22 Ekim 2021

Elif Özaydın, On Beş Ekim

ile izdiham

Seninle görüşüyorum, bu görüşmenin hemen ardından yine seninle görüşmenin isteğini duyuyorum içimde

Nadiren gerçekleşen ve git gide azalan mesajlaşmaların arasında seninle görüşmenin ateşi yanıyor içimde

Adın geçiyor, görüşmek için seni aramanın arzusunu duyuyorum içimde

Bir koku seni anımsatıyor, elim telefona gidiyor seninle görüşebilmenin umuduyla

Bir şarkı çalıyor, şarkıya adımlarım eşlik ediyor evine giden yolda ve o yolda seni görebilmenin heyecanını yaşıyorum içimde

Seninle hiç bulunmadığım ortamlara birlikteliğimizin hayalini koyduysam ortaya, o mekanlar seni tasvire ediyor, yüzünü görmenin arzusunu hissediyorum içimde

24 Nisan, 27 Mayıs, 4 Temmuz ,9 Ağustos, 10 Ekim gibi nice tarihlerin döngüsünde gülüşünü görmenin isteğini duyuyorum içimde

Bir anı yaşıyorum gelip sana anlatmak istiyorum, ben o anıyı anlatırken yüzünün alacağı her ifadeyi görmenin arzusunu yaşıyorum içimde

Biten her günün bir kesitinde senin yanında günün telaşesinin dudaklarından dökülüşünü izlemek istiyorum

Yeni bir şey öğrenirken gözlerini odakladığın o nokta da zihninin karmaşasını yansıttığın yüzünde seni anlamanın isteğini duyuyorum içimde

Gülümserken sen, dudak kıvrımlarının yüzünde gidip de nerede duracağını kestirmenin olasılığını hesaplamak ve durduğu yerde noktayı koyar gibi öpücüğümü kondurmanın isteği var içimde

Gece serinliğinde yürürken seninle, önüne geçip yüzüne bakma arzusu gibi nice küçük daha farkına varmadığım, tam açıklayamadığım, açıklamakta yetersiz kaldığım birçoğunda da yetersiz kalacağım istek var içimde.

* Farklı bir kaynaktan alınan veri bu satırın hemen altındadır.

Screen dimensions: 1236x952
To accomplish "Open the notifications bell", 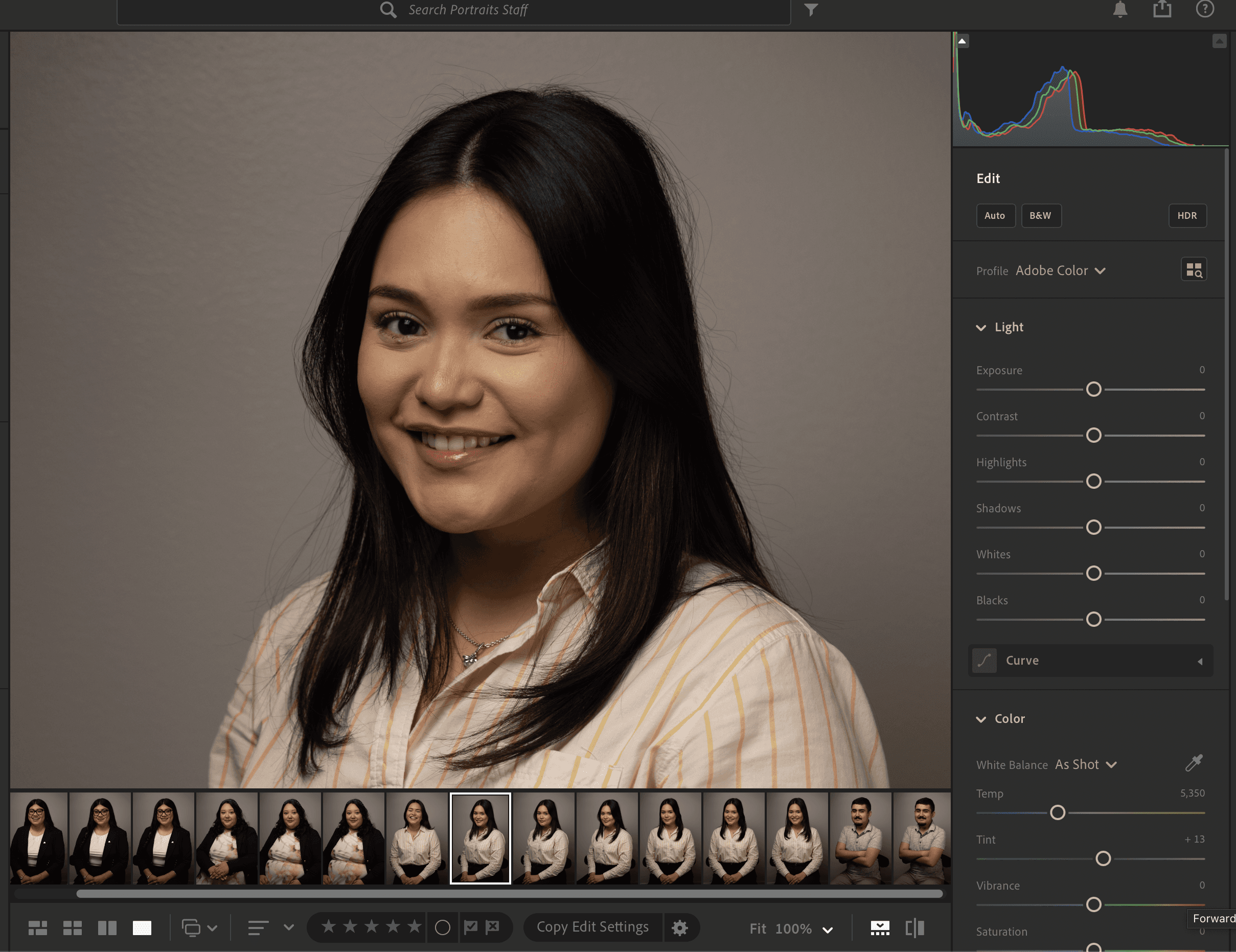I will [1120, 10].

Beni anla, tüm bunlara koyduğum iradeyi yirmi üç yılımda hiçbir şeye koymamı gerektirmedi. Beni anla ki zamanında yaptığım hataların bu arzunun, bu iradenin yanında ne kadar küçük ne kadar ehemmiyetsiz olduğunu anla.

İçimde sana olan bu saf sevgiyi anla, bir de kulağına eğilip de sana minnettar oluşumu fısıldadığım o akşamı unutma.